May 18, 2015


Justice. Fairness. Equity.

These are things that, as many adults have told me repeatedly, aren't existent in life. People work so hard to only see those who do half the amount of work, or no work at all, get so much farther in life. 

I'm not one to procrastinate. I've never been; I simply can not --- I'm naturally an anxious, but also driven person, who will get any job done on time. Before you say "that's actually good, han", let me just say that it's not always good. Being constantly anxious is not fun nor easy to suppress. An overbearing conscience runs my anxious feelings and makes me very uptight when I get freaked out. So yes, being on top of my stuff has helped in several instances, but I've realized more and more over the past two years that I still don't get as far as certain people and I still somehow suffer consequences that procrastinators escape. 

To address the first issue: "I don't get as far as certain people", let me just acknowledge that the saying "work smart, not hard" is valid to an extent. Yes, save time and energy. But in high school, and probably in life (although being 17 doesn't warrant me much authority on the subject), hard work is not rewarded, results are. Sadly, hard work does not always lead to results due to unfair circumstances. I should know. So while I struggle and read the textbook every night, take pages of cornell notes, study in advance of a test, I typically do not do as well in certain subjects as others because I just don't have a natural aptitude for them. The worst part, is that I'm surrounded by people who are naturally adept at what seems like everything: academics, sports, music, art, you name it. And many times, these people excel in school without doing very much work (or not doing any at all). Yes, there are several gifted individuals who continue to work hard and succeed, but there are many, MANY who don't and still succeed. 
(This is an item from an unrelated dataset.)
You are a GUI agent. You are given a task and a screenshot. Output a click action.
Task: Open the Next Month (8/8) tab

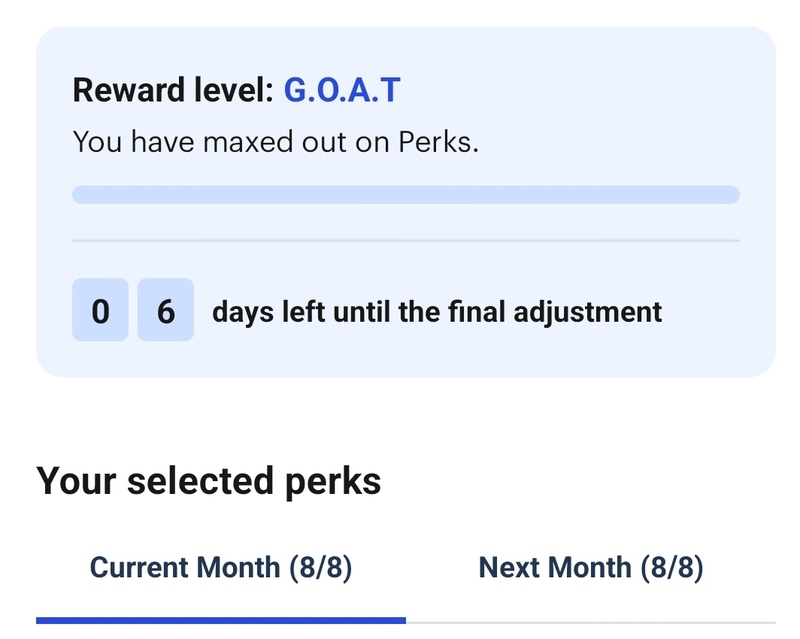pyautogui.click(x=591, y=568)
As for the second issue: procrastinators feel the pressures of time and typically can't put in as much effort as someone who started well in advance. Yet teachers often spit out last minute changes, and with several of my teachers, drastic changes, making me have to change everything that I worked on or even start all over while the procrastinators simply just start for the first time. So while I have to do twice the amount of work, they only have to do it once, and we both have the same restrictions of time. Sure, I might have already known the material so it might be easier to re-do the essay or project, but I truly value time, and I lose a lot of it having to re-do something. Yes, problems lie with the teachers who habitually do things like this, and there's an issue with the education system and how teachers are tenured (okay, slightly off topic, but this is a subject that I am extremely passionate about and may write about in the future). But another problem arises when the teacher does not recognize the inconvenience on the student who has continuously demonstrated effort and hard work. So that's what I mean when I suffer consequences that procrastinators escape ---  I lose time, something that I can't get back. Granted, my situation with school is a "first world problem". I'll suck it up because there's only one more month of school from today. 

But you know what? Life isn't fair to everyone, yet we have a justice system. There are rules that attempt to maintain equality. Humans continuously instill structures that promote equity so that life is a little bit more fair, so why does everyone keep saying "life isn't fair" when they want to essentially make someone accept inequality? "Life isn't fair" should be something that we all understand, but I don't think it should be accepted in a way that makes us all content with the "unfairness" of life because we're all capable of changing unfair circumstances and improving the quality of life (in all situations, whether it be petty little first world problems like mine or serious, life threatening ones).